◆ **Assigned task**
Only the lines from the line holding "Click the open" through the final line of the entries below are to be returned, exactly as they stand.

◆ **Task input**

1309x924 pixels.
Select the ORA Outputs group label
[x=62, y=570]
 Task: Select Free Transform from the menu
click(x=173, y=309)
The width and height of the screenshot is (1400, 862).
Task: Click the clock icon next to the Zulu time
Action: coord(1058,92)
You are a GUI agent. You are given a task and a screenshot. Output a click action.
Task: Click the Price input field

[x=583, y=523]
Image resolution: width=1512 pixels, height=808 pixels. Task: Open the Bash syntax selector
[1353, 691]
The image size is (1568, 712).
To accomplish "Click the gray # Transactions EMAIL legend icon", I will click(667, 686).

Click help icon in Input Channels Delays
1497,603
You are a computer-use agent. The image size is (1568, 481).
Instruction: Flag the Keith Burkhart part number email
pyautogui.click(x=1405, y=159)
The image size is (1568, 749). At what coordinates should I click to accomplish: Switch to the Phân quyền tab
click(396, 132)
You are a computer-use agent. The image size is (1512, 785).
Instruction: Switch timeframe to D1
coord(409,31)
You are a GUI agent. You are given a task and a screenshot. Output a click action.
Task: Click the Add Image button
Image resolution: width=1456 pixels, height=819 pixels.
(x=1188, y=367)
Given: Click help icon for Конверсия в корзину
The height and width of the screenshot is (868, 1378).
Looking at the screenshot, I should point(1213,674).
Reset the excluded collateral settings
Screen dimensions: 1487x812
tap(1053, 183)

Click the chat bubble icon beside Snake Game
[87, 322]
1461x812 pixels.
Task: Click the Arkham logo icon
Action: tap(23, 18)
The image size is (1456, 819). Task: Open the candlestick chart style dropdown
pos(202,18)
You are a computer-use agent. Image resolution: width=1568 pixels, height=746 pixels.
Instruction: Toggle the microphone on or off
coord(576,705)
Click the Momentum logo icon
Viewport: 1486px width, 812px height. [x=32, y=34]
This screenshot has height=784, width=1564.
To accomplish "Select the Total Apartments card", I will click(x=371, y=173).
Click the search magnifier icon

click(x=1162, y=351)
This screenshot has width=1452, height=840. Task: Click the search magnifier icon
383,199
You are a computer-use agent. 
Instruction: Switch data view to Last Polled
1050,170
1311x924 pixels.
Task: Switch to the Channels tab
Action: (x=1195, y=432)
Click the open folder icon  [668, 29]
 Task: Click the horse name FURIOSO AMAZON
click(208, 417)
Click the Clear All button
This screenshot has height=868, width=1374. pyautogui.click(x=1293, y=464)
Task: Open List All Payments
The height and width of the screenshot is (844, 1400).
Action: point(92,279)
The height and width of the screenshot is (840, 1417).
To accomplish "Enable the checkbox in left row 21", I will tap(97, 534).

◆ **Exercise response**
Click the open folder icon  [668, 29]
 Task: Click the horse name FURIOSO AMAZON
click(208, 417)
Click the Clear All button
This screenshot has height=868, width=1374. pyautogui.click(x=1293, y=464)
Task: Open List All Payments
The height and width of the screenshot is (844, 1400).
Action: point(92,279)
The height and width of the screenshot is (840, 1417).
To accomplish "Enable the checkbox in left row 21", I will tap(97, 534).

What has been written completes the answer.